When Steve Jobs announced the iPhone 10 years ago he was able to boldly proclaim that it was going to revolutionize how we interact with technology because he understood one thing about successful tools, they have to be easy to use. The user interface on the iPhone was intuitive enough that almost anybody could pick it up and use it. It only took a few years before everyone on earth had a similar smart phone in their pocket.

Sims will be even more intuitive because all you’ll have to do is talk to them. Everyone from monks on the foothills of Tibet to the President of the United States will have one. And it will be far more than just your personal assistant, it will effectively be your doctor, your lawyer, your accountant, your travel agent, your instant messenger, your source of news, and any other service that relies on passing information from one person to another.

It will also be able to do much of your job for you, freeing up your time.

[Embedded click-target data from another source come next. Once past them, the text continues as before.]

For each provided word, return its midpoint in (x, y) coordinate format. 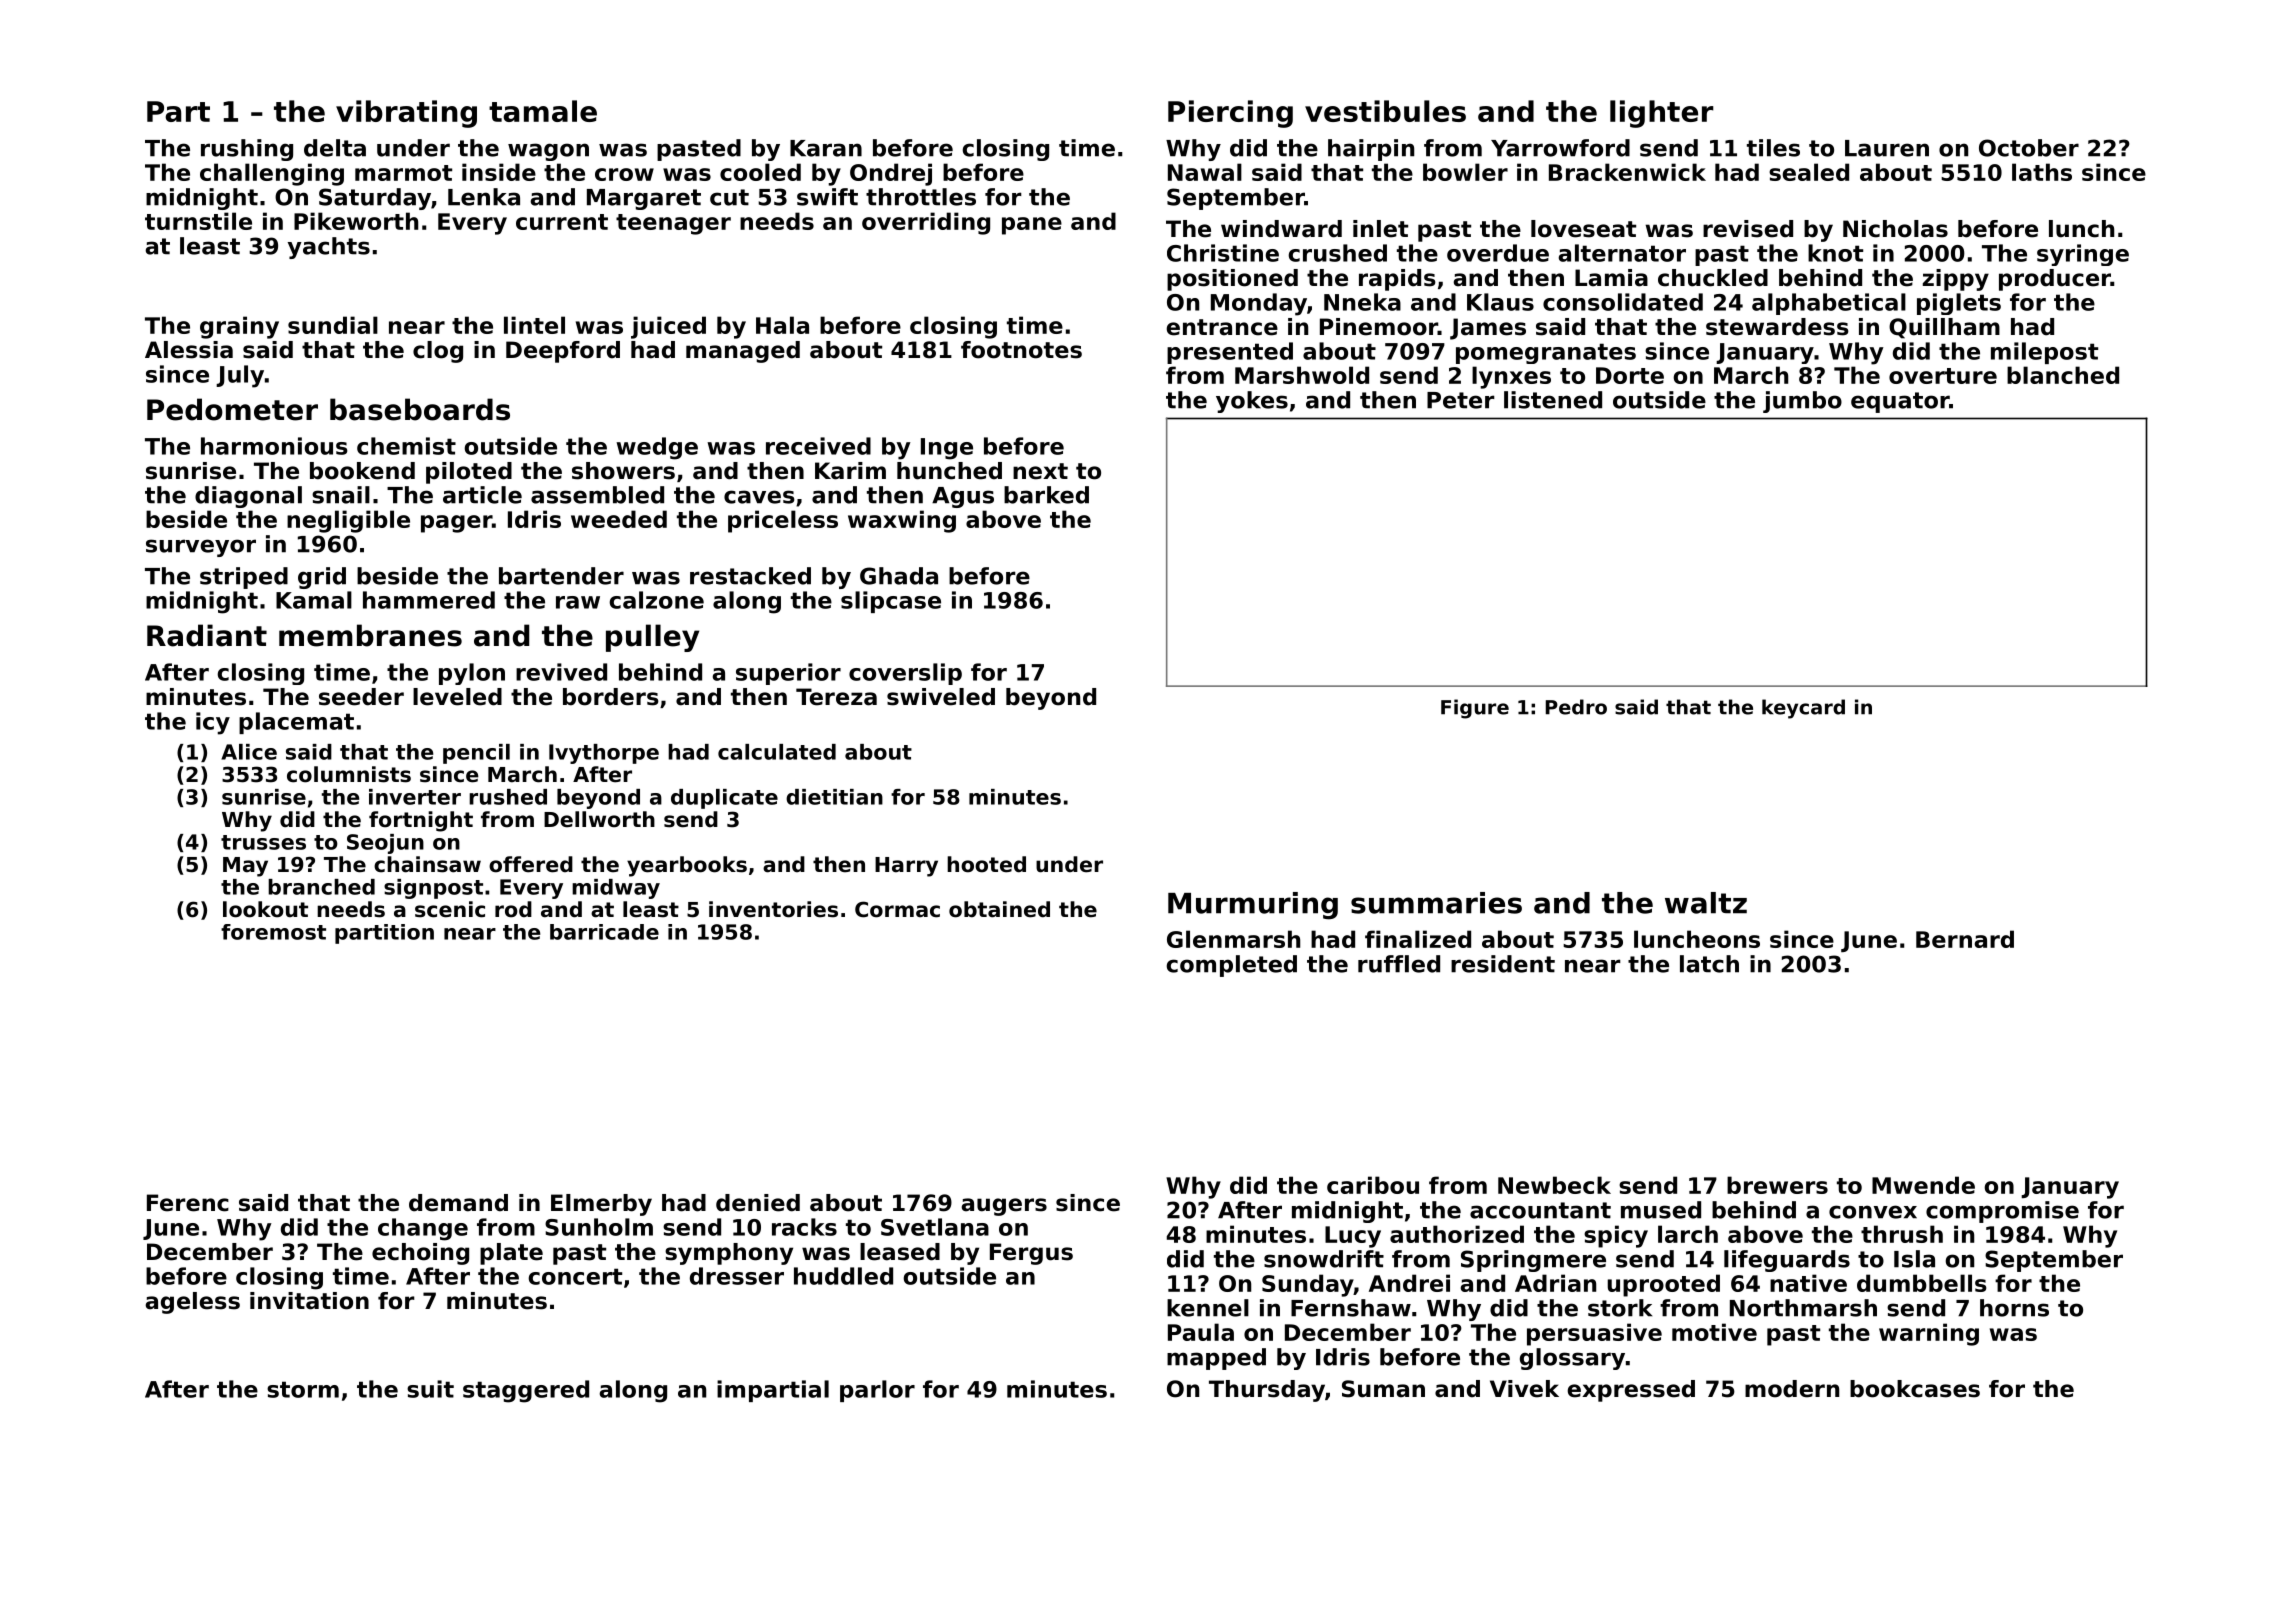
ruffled (1399, 964)
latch (1709, 964)
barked (1046, 495)
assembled (597, 495)
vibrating (406, 114)
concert (575, 1276)
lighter (1662, 114)
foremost (273, 932)
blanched (2063, 375)
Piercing (1230, 114)
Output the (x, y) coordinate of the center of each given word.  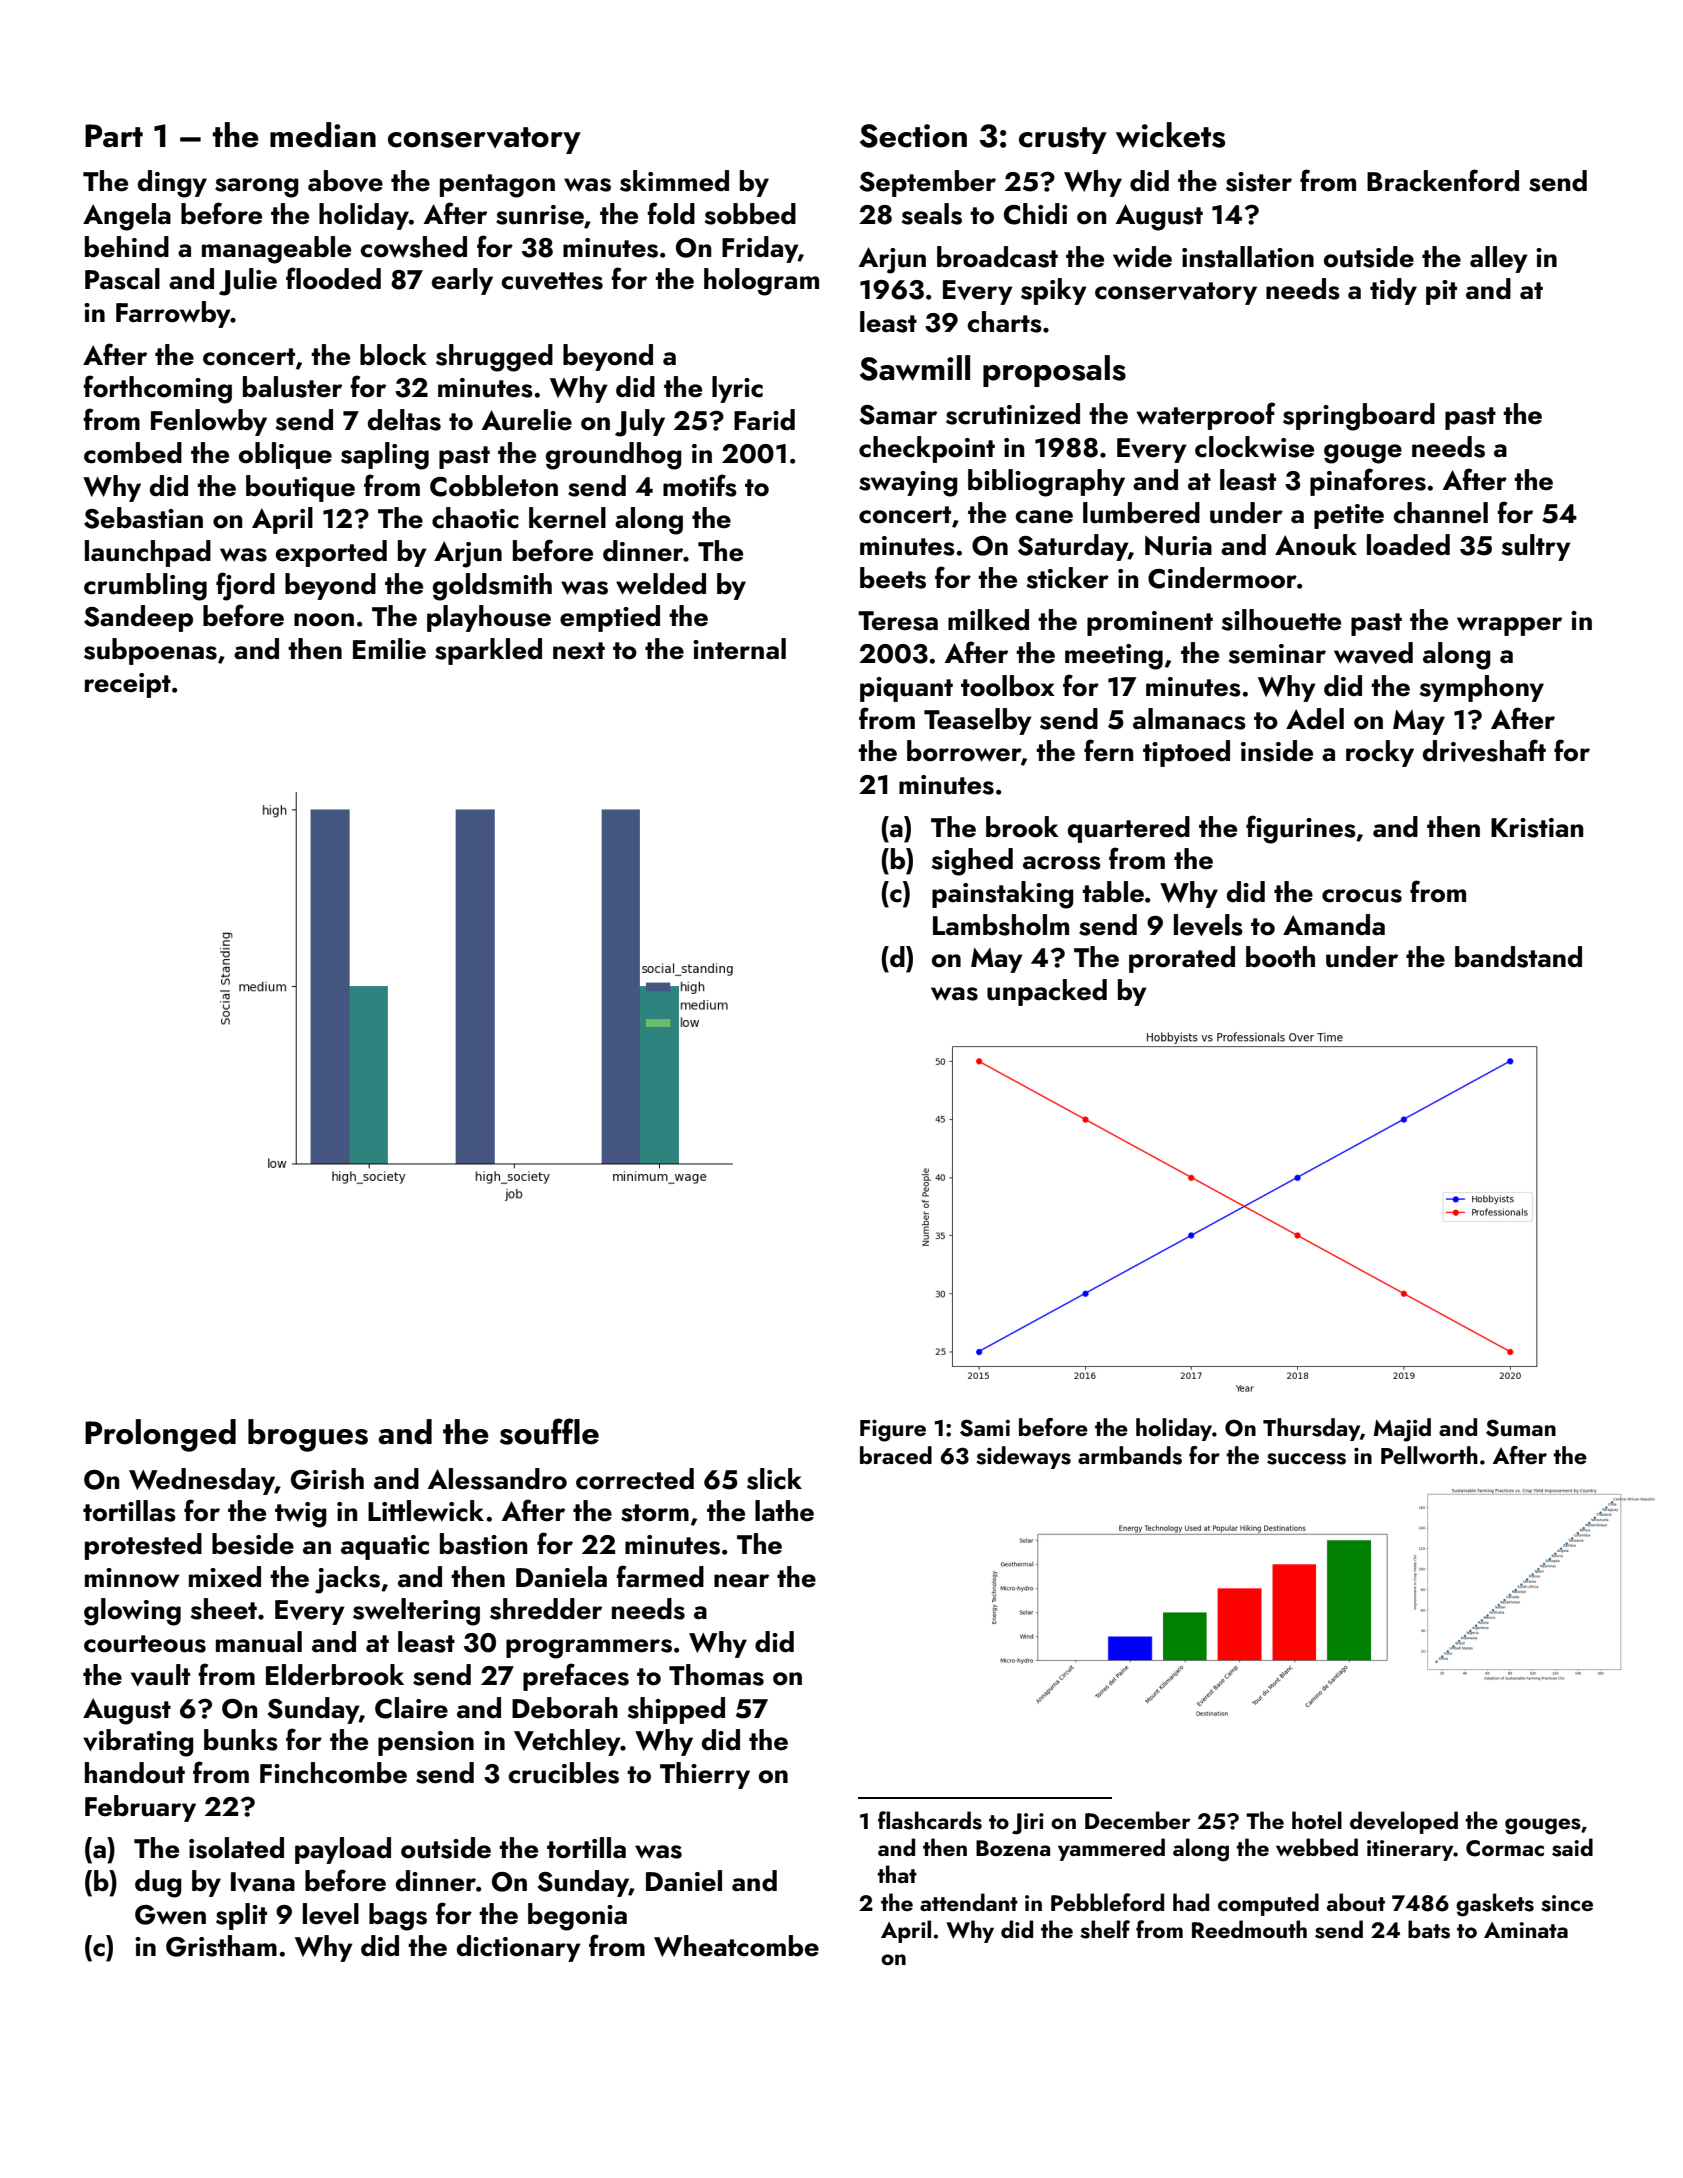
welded (661, 584)
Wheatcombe (736, 1946)
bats (1429, 1929)
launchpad (148, 553)
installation (1248, 257)
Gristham (221, 1946)
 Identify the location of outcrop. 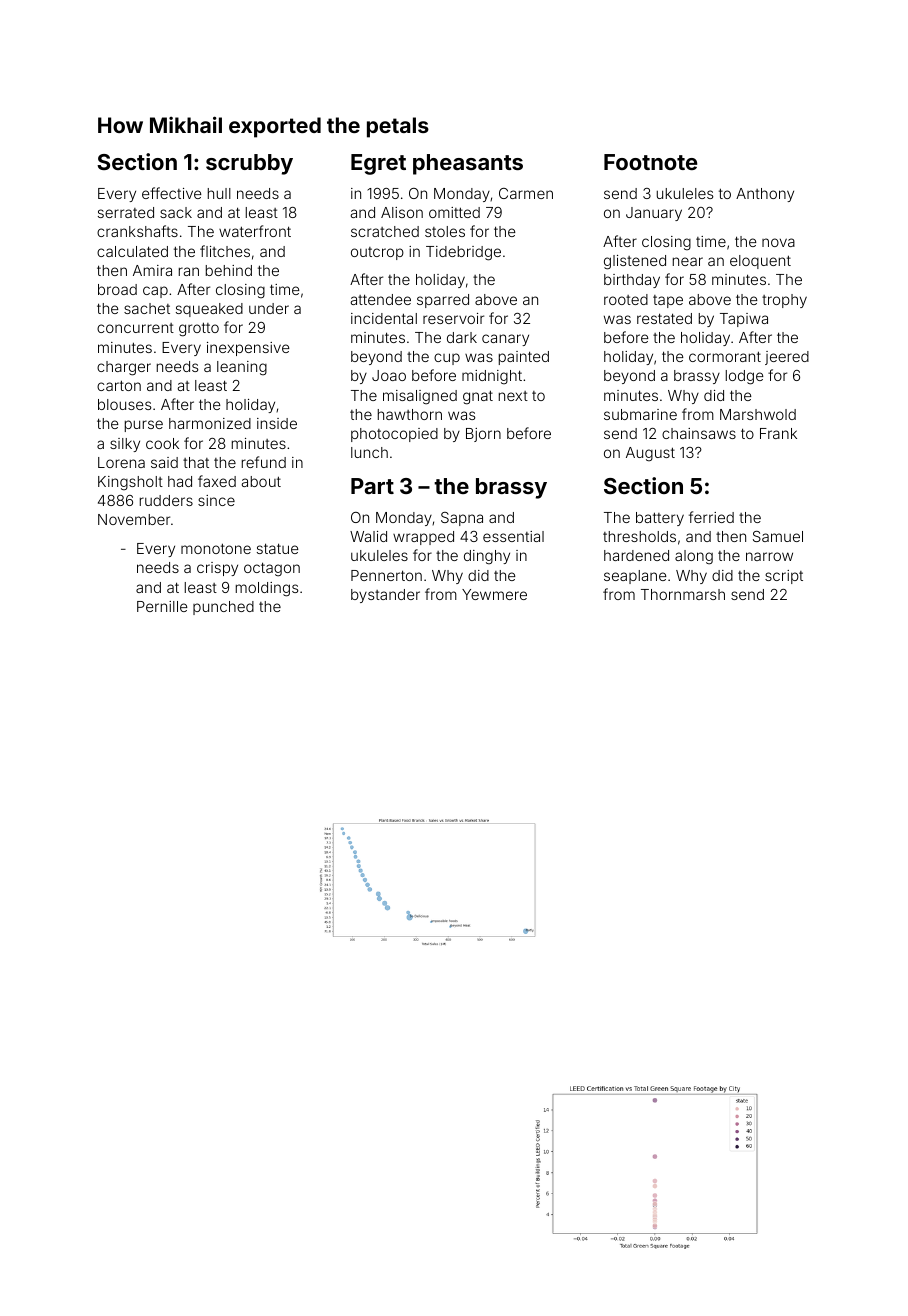
(377, 253).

However, depending on what you do, it won’t take long for your boss to realize that his or her own Sim can also do your job.

Most experts say we are anywhere from 5 to 10 years away from having the technology in place and another 2 or 3 years after that for them to become widely distributed.

For more listen to Norman Winarsky, co-founder of Siri.

3 comments

  1. Great piece Ben! Most folks still don’t recognize how important these will be, and how helpful it will be for each of us to have intuitive verbal and graphical controls over the private data our sims collect, the algorithms they use, and the public face we present to the world through our sims. Huge political and economic battles will revolve around them as they grow in usefulness. I expect there will be robust open source sims for those who don’t trust the major players with providing them. Of course, most folks will just go with proprietary solutions. Hopefully the leading players, like Google, will be particularly focused on growing public data with regular private consent, and general user empowerment. We shall see.